Study results will be presented at international scientific meetings and published in peer-reviewed journals.
EudraCT 2019-001759-38 16, DRKS00021455.
直接口服抗凝剂(DOACs)是凝血因子 Xa 的直接抑制剂,常用于治疗深静脉血栓形成或非瓣膜性心房颤动等多种适应症。儿科患者也可能从 DOACs 中受益,因为其使用的简便性和便利性可能会降低与华法林和肝素治疗相关的侵入性操作带来的身体和心理压力。因此,预计 DOACs 的未来应用将最终提高儿科人群抗凝治疗的依从性和整体安全性。为确保安全有效使用,需要评估这些药物在儿童中的临床药代动力学(PK)。

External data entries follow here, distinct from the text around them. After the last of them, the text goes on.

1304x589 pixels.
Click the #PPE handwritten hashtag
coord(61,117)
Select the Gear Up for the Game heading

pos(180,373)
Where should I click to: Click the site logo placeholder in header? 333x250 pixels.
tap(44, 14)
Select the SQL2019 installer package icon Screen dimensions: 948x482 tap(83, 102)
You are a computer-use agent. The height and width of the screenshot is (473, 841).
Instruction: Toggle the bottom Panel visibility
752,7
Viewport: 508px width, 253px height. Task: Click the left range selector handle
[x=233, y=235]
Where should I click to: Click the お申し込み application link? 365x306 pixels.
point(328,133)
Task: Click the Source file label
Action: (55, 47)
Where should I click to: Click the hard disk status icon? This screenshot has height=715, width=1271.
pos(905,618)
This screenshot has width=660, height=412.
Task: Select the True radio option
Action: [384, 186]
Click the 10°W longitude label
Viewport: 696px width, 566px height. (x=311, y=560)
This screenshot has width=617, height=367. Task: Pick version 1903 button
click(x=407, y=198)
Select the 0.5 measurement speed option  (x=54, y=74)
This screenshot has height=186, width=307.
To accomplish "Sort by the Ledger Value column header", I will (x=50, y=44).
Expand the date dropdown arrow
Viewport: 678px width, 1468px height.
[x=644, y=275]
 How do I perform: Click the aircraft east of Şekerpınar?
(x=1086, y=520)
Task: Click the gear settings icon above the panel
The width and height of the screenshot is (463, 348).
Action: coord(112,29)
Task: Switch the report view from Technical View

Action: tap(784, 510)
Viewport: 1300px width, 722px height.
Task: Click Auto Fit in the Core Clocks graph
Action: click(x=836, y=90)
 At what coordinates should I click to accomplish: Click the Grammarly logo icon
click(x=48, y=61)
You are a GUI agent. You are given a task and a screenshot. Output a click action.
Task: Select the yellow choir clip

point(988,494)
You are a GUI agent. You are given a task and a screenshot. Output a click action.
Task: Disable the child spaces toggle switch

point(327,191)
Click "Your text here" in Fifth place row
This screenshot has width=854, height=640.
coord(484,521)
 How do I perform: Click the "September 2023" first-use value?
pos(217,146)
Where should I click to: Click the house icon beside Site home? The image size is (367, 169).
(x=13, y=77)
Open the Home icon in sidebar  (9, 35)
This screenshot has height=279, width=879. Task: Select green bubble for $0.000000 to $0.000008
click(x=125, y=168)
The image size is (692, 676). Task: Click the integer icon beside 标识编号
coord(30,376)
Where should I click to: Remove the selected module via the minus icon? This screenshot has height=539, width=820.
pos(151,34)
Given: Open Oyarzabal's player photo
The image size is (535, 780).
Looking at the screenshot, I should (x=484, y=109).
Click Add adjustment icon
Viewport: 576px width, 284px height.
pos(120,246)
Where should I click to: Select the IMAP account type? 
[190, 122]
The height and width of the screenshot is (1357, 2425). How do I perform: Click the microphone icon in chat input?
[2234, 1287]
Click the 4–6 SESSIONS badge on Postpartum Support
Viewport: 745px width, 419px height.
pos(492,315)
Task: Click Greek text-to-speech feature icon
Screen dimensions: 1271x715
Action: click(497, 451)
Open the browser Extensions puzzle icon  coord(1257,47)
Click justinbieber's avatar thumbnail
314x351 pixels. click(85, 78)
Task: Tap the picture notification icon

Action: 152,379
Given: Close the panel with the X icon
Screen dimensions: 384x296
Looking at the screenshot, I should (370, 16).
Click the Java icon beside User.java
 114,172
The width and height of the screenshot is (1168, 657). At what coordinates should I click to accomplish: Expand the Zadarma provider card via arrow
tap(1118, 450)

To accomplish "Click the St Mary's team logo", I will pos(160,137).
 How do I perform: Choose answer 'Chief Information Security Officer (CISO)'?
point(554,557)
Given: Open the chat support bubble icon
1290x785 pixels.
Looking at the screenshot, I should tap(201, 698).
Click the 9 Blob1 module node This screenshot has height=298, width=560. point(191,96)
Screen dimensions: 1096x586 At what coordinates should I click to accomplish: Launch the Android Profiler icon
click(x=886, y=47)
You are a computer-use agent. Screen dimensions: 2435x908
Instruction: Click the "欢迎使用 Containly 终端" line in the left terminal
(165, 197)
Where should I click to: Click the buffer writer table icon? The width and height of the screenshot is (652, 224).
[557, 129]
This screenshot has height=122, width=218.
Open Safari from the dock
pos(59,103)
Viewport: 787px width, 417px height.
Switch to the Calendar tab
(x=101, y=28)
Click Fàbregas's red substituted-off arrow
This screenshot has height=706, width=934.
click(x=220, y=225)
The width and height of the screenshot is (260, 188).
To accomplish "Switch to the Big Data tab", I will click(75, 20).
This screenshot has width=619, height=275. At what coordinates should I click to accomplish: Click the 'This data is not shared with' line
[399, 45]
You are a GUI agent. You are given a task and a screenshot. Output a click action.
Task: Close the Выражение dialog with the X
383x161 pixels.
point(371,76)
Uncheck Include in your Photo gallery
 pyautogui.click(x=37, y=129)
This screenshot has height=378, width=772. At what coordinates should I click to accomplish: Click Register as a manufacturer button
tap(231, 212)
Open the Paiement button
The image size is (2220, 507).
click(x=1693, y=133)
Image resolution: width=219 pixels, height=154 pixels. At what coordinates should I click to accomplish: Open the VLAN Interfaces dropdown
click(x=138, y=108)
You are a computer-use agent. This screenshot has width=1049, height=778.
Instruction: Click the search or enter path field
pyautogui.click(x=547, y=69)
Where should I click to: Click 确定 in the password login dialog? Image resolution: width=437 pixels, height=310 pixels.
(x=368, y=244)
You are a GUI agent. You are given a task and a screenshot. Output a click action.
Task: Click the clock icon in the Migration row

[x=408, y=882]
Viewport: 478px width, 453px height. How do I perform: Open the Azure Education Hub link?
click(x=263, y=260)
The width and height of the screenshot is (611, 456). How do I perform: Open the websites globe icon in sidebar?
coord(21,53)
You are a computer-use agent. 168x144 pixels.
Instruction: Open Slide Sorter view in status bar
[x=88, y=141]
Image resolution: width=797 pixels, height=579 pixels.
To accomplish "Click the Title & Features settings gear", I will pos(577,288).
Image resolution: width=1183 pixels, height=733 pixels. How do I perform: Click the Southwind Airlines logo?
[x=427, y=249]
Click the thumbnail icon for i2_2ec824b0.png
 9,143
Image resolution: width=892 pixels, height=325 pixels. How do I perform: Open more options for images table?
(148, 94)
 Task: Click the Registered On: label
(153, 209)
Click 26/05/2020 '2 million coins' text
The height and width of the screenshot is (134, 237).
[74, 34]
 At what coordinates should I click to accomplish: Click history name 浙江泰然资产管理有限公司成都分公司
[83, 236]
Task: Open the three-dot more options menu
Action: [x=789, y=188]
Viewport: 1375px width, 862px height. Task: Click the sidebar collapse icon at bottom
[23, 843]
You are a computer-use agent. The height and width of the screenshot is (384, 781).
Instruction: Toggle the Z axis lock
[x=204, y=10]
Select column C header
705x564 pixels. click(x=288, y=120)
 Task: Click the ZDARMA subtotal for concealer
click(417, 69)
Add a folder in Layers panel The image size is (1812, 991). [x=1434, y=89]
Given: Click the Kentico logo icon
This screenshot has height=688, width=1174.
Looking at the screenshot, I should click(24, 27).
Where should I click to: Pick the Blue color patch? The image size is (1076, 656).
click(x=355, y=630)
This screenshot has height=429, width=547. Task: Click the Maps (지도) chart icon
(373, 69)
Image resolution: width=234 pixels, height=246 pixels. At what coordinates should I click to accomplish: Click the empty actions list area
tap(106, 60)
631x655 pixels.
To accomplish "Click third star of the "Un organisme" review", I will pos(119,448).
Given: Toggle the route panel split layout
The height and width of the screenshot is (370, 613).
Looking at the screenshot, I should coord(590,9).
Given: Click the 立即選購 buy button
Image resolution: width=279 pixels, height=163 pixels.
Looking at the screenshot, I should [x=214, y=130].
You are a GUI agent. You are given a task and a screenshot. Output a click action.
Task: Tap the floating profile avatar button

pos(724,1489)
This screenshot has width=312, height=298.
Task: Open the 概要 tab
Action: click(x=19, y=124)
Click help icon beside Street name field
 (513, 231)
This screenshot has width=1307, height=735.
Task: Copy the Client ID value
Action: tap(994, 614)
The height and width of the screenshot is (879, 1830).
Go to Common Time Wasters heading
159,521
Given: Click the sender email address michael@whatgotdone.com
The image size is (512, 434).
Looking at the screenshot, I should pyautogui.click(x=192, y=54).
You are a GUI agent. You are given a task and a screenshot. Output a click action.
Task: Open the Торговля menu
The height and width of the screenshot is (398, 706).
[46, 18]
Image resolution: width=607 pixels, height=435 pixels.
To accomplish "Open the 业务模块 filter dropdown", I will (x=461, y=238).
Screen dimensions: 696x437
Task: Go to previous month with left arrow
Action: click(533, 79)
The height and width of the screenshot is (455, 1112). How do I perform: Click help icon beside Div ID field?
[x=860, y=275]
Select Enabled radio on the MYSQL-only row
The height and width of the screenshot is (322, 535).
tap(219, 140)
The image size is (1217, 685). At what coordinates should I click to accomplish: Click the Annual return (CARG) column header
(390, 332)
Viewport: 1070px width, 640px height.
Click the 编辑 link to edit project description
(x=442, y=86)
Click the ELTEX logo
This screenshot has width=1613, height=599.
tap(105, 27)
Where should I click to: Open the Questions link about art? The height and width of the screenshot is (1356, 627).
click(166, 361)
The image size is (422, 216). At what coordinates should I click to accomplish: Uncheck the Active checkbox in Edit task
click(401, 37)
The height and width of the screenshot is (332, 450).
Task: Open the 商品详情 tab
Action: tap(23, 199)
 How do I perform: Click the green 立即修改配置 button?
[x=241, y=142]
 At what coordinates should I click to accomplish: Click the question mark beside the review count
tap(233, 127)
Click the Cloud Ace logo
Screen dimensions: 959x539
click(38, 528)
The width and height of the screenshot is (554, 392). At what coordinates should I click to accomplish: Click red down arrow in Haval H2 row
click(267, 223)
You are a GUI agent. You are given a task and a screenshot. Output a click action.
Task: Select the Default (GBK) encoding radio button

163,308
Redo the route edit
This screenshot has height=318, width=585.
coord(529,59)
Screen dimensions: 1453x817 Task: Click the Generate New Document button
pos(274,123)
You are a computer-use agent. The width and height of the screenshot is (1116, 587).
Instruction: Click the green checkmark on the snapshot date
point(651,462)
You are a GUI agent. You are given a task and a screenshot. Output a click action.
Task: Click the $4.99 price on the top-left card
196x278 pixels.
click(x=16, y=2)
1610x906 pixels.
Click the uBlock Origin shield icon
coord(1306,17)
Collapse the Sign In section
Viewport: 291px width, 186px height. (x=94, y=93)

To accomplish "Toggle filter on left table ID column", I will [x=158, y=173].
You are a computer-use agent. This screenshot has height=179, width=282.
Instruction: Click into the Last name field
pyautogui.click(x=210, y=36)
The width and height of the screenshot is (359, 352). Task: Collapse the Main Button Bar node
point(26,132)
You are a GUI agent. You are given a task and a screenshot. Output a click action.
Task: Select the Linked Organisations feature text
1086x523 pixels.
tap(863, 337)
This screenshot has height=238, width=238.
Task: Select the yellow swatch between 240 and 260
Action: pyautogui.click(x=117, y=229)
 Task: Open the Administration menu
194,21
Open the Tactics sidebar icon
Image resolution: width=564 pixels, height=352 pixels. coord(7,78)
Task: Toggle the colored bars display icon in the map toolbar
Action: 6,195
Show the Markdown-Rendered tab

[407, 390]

这是一项在患有非发绀性先天性心脏缺陷的儿科人群中进行的单中心、开放标签、临床试验。在获得父母的知情同意后,每位参与者将单次口服给予一种微剂量鸡尾酒的可饮用溶液,该鸡尾酒由三种 FXa 抑制剂组成,包括阿哌沙班(12.5μg)、利伐沙班(12.5μg)、依度沙班(50μg),外加两种微剂量探针药物咪达唑仑(10μg)和育亨宾(25μg)。将在鸡尾酒给药前和给药后最多 25 小时内的指定时间点采集(最多 20 例)系列血样。主要 PK 终点将是阿哌沙班、利伐沙班和依度沙班的血浆浓度时间曲线下面积。次要 PK 结局将是 C、t、t、Cl/F 和 V/F。还将通过不良事件的收集来评估微剂量鸡尾酒的安全性和耐受性。
本研究已获得海德堡大学医学系负责伦理委员会的批准。
研究结果将在国际科学会议上发表,并发表在同行评议的期刊上。
EudraCT 2019-001759-38 16,DRKS00021455。